La possibilità di riuscita di un Piano così ambizioso necessita, in primo luogo, di una buona predisposizione culturale delle classi dirigenti che devono essere disponibili a garantire la piena consapevolezza dell’impatto sul fronte politico ed economico delle problematiche sopra esposte. Questa disponibilità – che purtroppo attualmente mi sembra molto lontana dalle sensibilità prevalenti nelle élite politico-economiche che guidano il nostro Paese – potrebbe essere amplificata dalla consapevolezza delle potenzialità e dei benefici diretti e indiretti che il Piano potrebbe generare a vari livelli e, in particolare, sul versante della spesa socio-sanitaria.

####

[Da fare]:
Scrivi la parte successiva del testo sul Piano, riprendendo subito dopo l'ultima frase. L'elenco è materiale a parte, indipendente dal testo sul Piano.

[Materiale fornito]:
####

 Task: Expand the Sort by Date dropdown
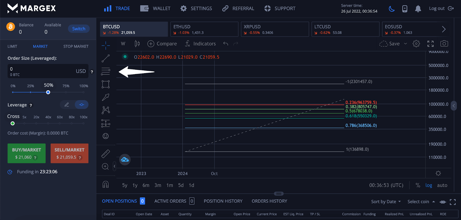tap(386, 202)

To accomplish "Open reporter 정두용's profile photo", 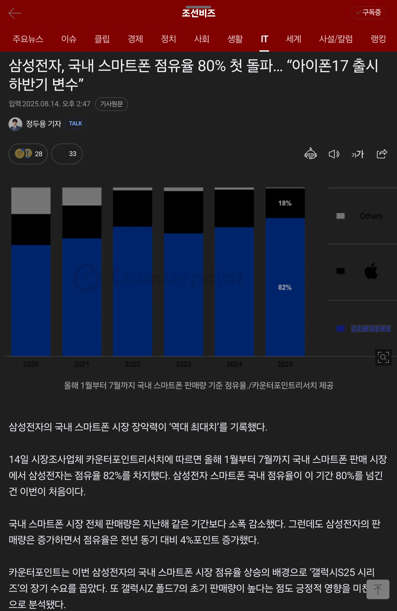I will 16,123.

####

[Il risultato]:
L’attuazione del Piano presuppone, inoltre, la convergenza di una ulteriore quantità di requisiti e fattori funzionali alla sua buona riuscita: servono strategie innovative, pre-condizioni politiche e amministrative, visioni e progettualità che sappiano guardare ben oltre il quotidiano. E serve senza ombra di dubbio una mobilitazione straordinaria di risorse, finanziamenti, contributi e incentivi che, all’interno di un vasto piano di investimenti, possa assicurare un’efficace sinergia fra strutture e privati, investitori istituzionali, fondi pensione e casse di previdenza, assicurazioni, aziende socio-sanitarie ed enti locali.

Vasto programma! Ma in una fase in cui si parla spesso a sproposito di “grandi opere” penso sia lecito anche solamente immaginare scenari e progetti certamente ambiziosi, ma forse più concreti, utili e lungimiranti del Ponte sullo Stretto o delle Alte Velocità.